PIERFAUSTO VEDANI - 11/01/2019

volontariHo partecipato a Milano al raduno natalizio e di Capodanno del mio numeroso clan familiare, da tre generazioni perfettamente calato nella operosa realtà meneghina. Un clan che ha il capostipite in Pietro Vedani, ottavo di dodici fratelli, nati tutti nella “Curt di ruman” di Bosto.

Pietro, mio nonno, aveva visto la luce nel gennaio del 1859 e qualche mese dopo, fuggendo sua madre verso il lago perché a Varese austriaci e garibaldini tenevano un gran concerto di cannoni e fucili, era scivolato dalla borsa, in cui era stato sistemato, “atterrando” poi in un vastissimo prato. Fu ritrovato il Pedrin dopo una ricerca lunga e affannosa: dormiva tranquillamente.

La mia professione e 55 anni di residenza hanno fatto del tempo precedente il mio approdo a Varese solo un bel ricordo mentre i giorni nostri – di certo più sereni rispetto a quelli di molte altre comunità nazionali – mi inducono a incitare la città e coloro che hanno responsabilità istituzionali ad azioni sempre più mirate e intense per recuperare il nostro passato prossimo, fatto di grande dignità e successi.

Proprio dal raduno della mia grande famiglia sono arrivati segnali esterni incoraggianti. In particolare ho saputo che giovani e affermati professionisti milanesi, stanchi dell’inconcludente “melina” di una classe politica che vede smarriti o confusi i protagonisti di ieri e nuovi lattonzoli in difficoltà con un presente e un futuro di tempeste, sembrano decisi a muoversi, a contribuire a una svolta politica sensata, destinata alla comunità e non alle botteghe di partito. Al momento preferiscono definirsi volontari della politica, ma sono determinati e soprattutto preparati al contatto con gli spigoli e le trappole delle presunte novità politiche che non sono altro che abiti vecchi, “rivoltati” come si faceva ai tempi delle ristrettezze imposte dalla guerra.

L’occasione di una prima svolta sarebbero le elezioni europee, decisive per definire il ruolo dell’Italia che da paese cofondatore del potentato continentale oggi grazie alla nostra classe politica ha conquistato ruolo, stipendio e considerazione tipici degli emarginati.

[RIGHE ESTRATTE]
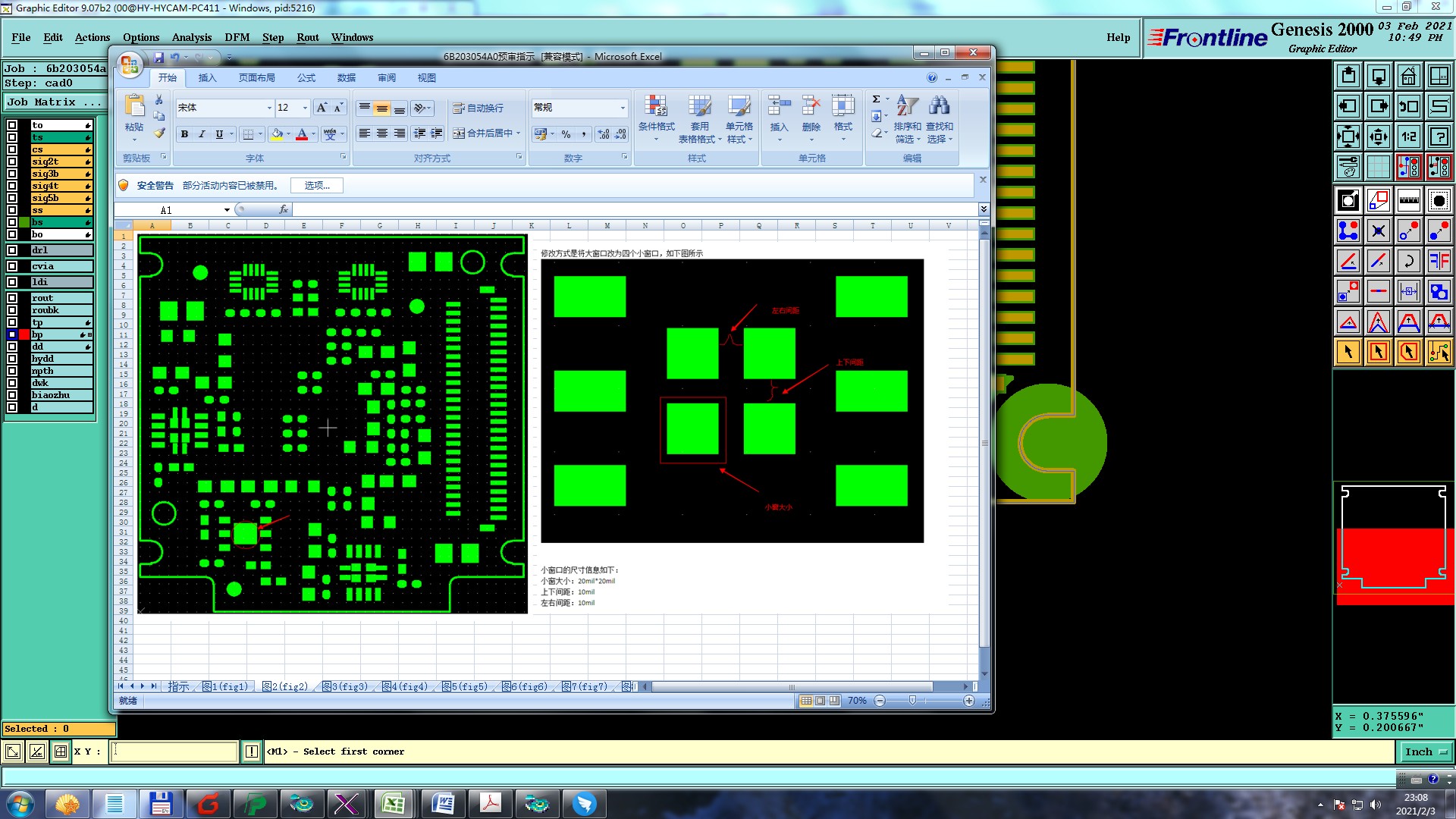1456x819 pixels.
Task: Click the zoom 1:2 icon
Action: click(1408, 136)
* * *
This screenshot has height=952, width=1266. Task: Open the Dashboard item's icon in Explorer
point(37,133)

[OBIETTIVI]
**A.** Riassumi il brano in due frasi.
**B.** Trascrivi dal brano il passo che va dalle parole "volontariHo partecipato a" fino alle parole "affannosa: dormiva tranquillamente." incluse.

[ESITI DEI COMPITI]
**A.** Il brano riferisce la partecipazione, a Milano, al raduno natalizio e di Capodanno di un numeroso clan familiare, il cui capostipite è Pietro Vedani, nato nel 1859 e ritrovato addormentato in un prato dopo essere scivolato dalla borsa durante la fuga della madre da Varese. Dal raduno è emerso che giovani e affermati professionisti milanesi, stanchi della classe politica, si definiscono volontari della politica e intendono contribuire a una svolta sensata, la cui prima occasione sarebbero le elezioni europee.

**B.**
volontariHo partecipato a Milano al raduno natalizio e di Capodanno del mio numeroso clan familiare, da tre generazioni perfettamente calato nella operosa realtà meneghina. Un clan che ha il capostipite in Pietro Vedani, ottavo di dodici fratelli, nati tutti nella “Curt di ruman” di Bosto.

Pietro, mio nonno, aveva visto la luce nel gennaio del 1859 e qualche mese dopo, fuggendo sua madre verso il lago perché a Varese austriaci e garibaldini tenevano un gran concerto di cannoni e fucili, era scivolato dalla borsa, in cui era stato sistemato, “atterrando” poi in un vastissimo prato. Fu ritrovato il Pedrin dopo una ricerca lunga e affannosa: dormiva tranquillamente.